From $$AB$$: $$\lambda y = 4 \implies y = \frac{4}{\lambda}$$

From $$AC$$: $$(1-\lambda)y + \lambda = 0 \implies y = \frac{\lambda}{\lambda - 1}$$

$$\frac{4}{\lambda} = \frac{\lambda}{\lambda - 1}$$

$$4\lambda - 4 = \lambda^2 \implies \lambda^2 - 4\lambda + 4 = 0 \implies (\lambda - 2)^2 = 0 \implies \lambda = 2$$

$$A = (0, 2)$$

Equation of $$AB$$: $$3x + 2y = 4 \implies \text{Slope } m_{AB} = -\frac{3}{2}$$

Equation of $$AC$$: $$2x - y + 2 = 0 \implies \text{Slope } m_{AC} = 2$$

Let the orthocenter be $$H(1, 2)$$.

The altitude from vertex $$B$$ passes through $$H(1, 2)$$ and is perpendicular to side $$AC$$.

Since the slope of $$AC$$ is $$2$$, the slope of the altitude $$BH$$ is $$-\frac{1}{2}$$.

Equation of altitude $$BH$$: $$y - 2 = -\frac{1}{2}(x - 1) \implies x + 2y = 5$$

Vertex $$B$$ is the intersection of side $$AB$$ ($$3x + 2y = 4$$) and altitude $$BH$$ ($$x + 2y = 5$$): $$\implies B = \left(-\frac{1}{2}, \frac{11}{4}\right)$$

Since $$m_{AB} = -\frac{3}{2}$$, the slope of the altitude $$CH$$ is $$\frac{2}{3}$$. Equation of altitude $$CH$$: $$y - 2 = \frac{2}{3}(x - 1) \implies 2x - 3y + 4 = 0$$

Vertex $$C$$ is the intersection of side $$AC$$ ($$2x - y + 2 = 0$$) and altitude $$CH$$ ($$2x - 3y + 4 = 0$$): $$C = \left(-\frac{1}{2}, 1\right)$$

The parabola is $$y^2 = 6x \implies 4a = 6 \implies a = \frac{3}{2}$$

$$y = mx + \frac{a}{m} \implies y = mx + \frac{3}{2m}$$

$$1 = m\left(-\frac{1}{2}\right) + \frac{3}{2m}$$ (Passes through $$C$$)

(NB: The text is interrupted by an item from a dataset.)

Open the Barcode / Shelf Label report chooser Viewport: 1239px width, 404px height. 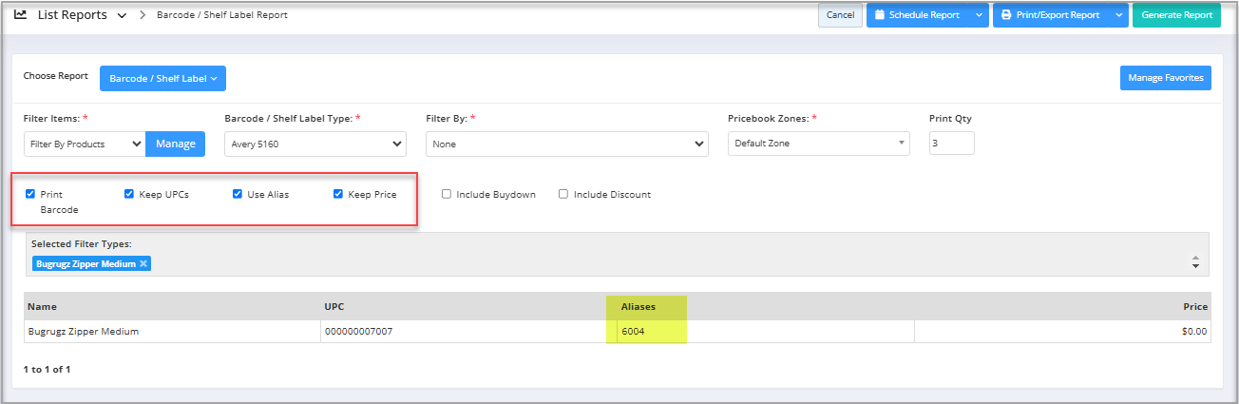162,78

$$1 = -\frac{m}{2} + \frac{3}{2m}$$

$$2m = -m^2 + 3 \implies m^2 + 2m - 3 = 0$$

$$(m + 3)(m - 1) = 0 \implies m = 1 \quad \text{or} \quad m = -3$$

The point of contact formula is $$\left(\frac{a}{m^2}, \frac{2a}{m}\right) = \left(\frac{3}{2m^2}, \frac{3}{m}\right)$$. For the point to lie in the first quadrant, the y-coordinate must be positive, which means $$m > 0$$. Thus, $$m = 1$$.

$$P = \left(\frac{3}{2(1)^2}, \frac{3}{1}\right) = \left(\frac{3}{2}, 3\right)$$

Length of $$CP$$: $$\text{Length} = \sqrt{\left(\frac{3}{2} - \left(-\frac{1}{2}\right)\right)^2 + (3 - 1)^2}$$

$$\text{Length} = \sqrt{(2)^2 + (2)^2} = \sqrt{4 + 4} = \sqrt{8} = 2\sqrt{2}$$